Ce projet part d’une expérience personnelle : le chômage qui a suivi mes années de formation en tant que comédienne. Très vite, un sentiment de mise à l’écart s’est installé dans mon quotidien, m’enfermant dans un cercle vicieux d’inactivité. J’ai fini par nommer ce sentiment en effectuant un parallèle avec les footballeurs remplaçants qui passent plus de temps à encourager leurs coéquipiers qu’à fouler la pelouse. Ce spectacle ne parle pas du métier de comédienne, c’est une porte d’entrée pour questionner le “banc de touche” au sens large du terme : cette exclusion sociale et ce sentiment d’illégitimité qui se mettent en place quand on ne travaille pas.
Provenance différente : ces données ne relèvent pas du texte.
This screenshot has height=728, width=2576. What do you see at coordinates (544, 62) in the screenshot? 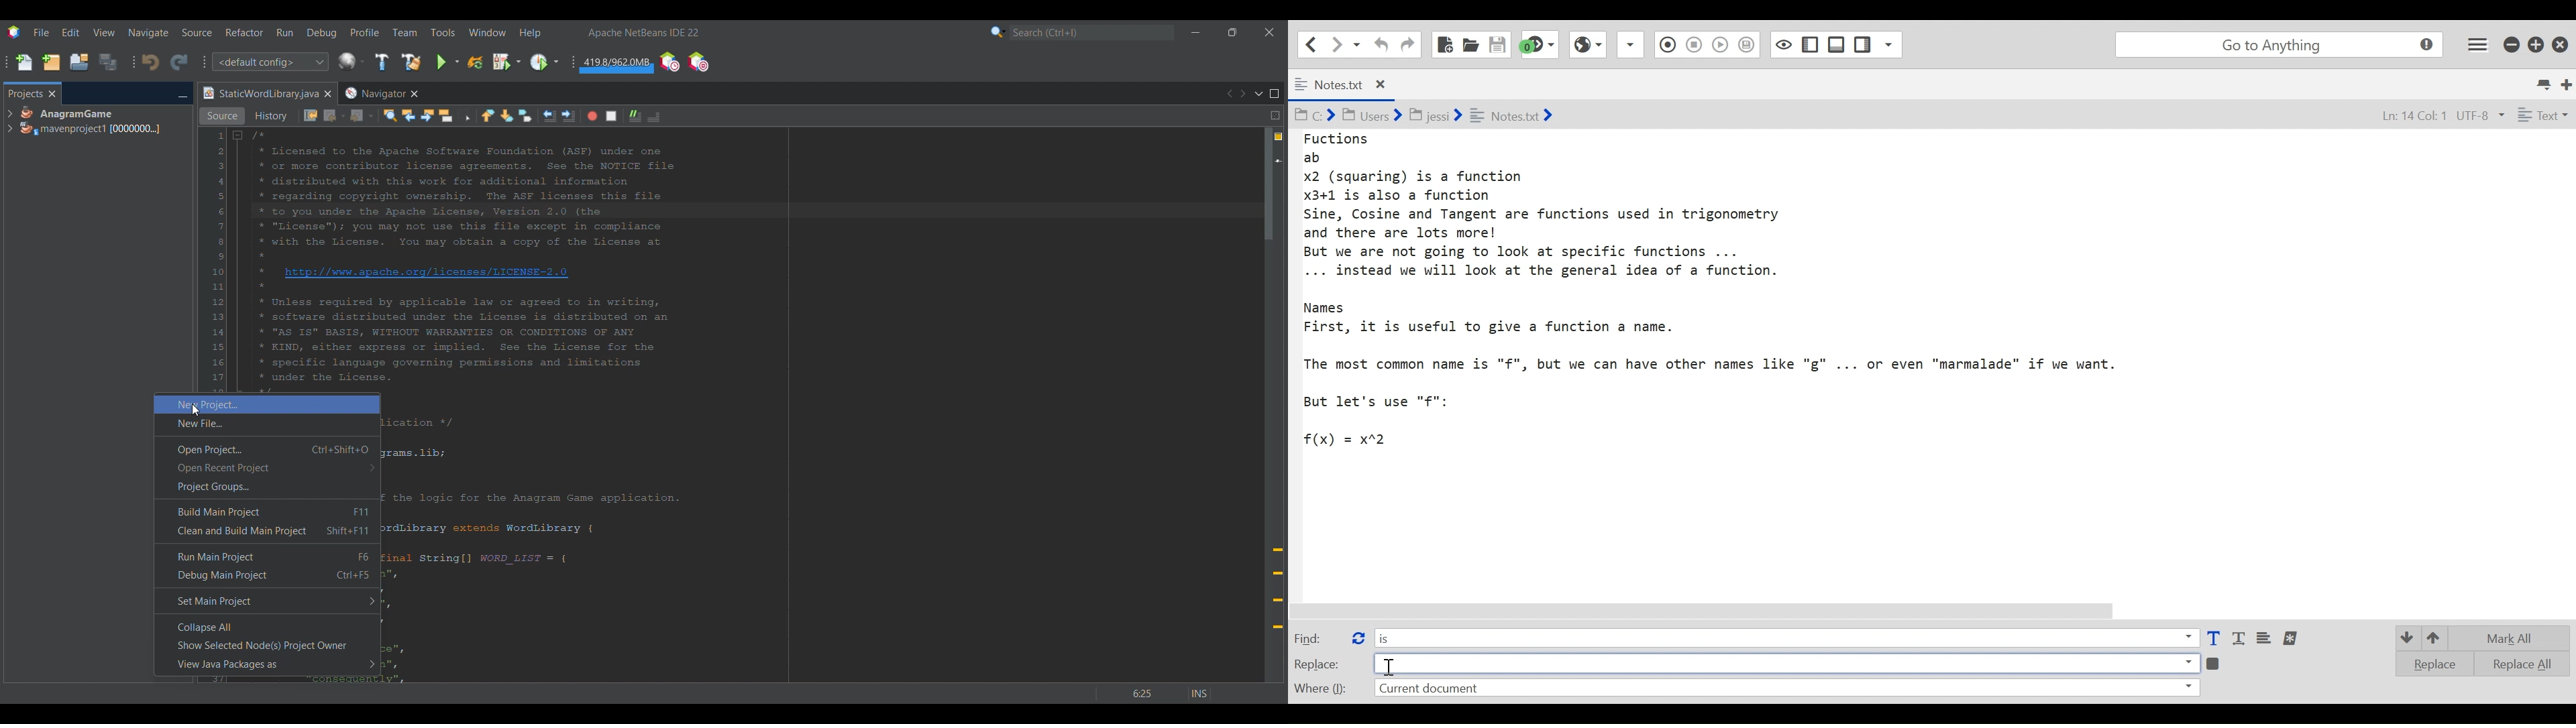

J’ai découvert des parcours de grands sportifs dont le destin a  basculé du jour au lendemain et d’autres dont la carrière n’a jamais décollé. Le football a contaminé mon texte et l’a éloigné du côté autobiographique du seul
en scène. Ainsi, le sport et le théâtre sont devenus un seul combat et la thématique de mon projet m’est apparu : la persévérance face à l’échec.

LA FIGURE D’AIMÉ JACQUET

Pour notre héroïne, l’entraîneur de l’équipe de France Aimé Jacquet est un repère de réussite : une sorte de “self-made” stéphanois dont le parcours semé  d’embûches et de déceptions lui servent de référence pour s’extirper de situations compliquées voire humiliantes. Beaucoup de journalistes ont critiqué Aimé Jacquet, peu croyaient en lui et pourtant…C’est cette détermination, cette résolution à croire en soi qui inspire le personnage principal. Ainsi, en prenant comme référence l’entraîneur de l’équipe de France et les valeurs du sport qui lui sont chères (comme le collectif, l’entre-aide et la persévérance) l’héroïne parvient à mettre en place sa propre titularisation et à s’extirper du banc de touche.

LA PAROLE CONFISQUÉE

Au fil du texte, l’héroïne est confrontée à des personnages dominants comme l’agent, la conseillère, la psychanalyste… L’échange est déséquilibré et se transforme inévitablement en un rapport de force. En tant que comédienne, elle dépend nécessairement du désir des autres et ce systématisme la pousse dans une zone de passivité. Ce schéma s’applique également aux sportifs de haut niveau qui dépendent des sélectionneurs, des marques, des médias voire même des supporters.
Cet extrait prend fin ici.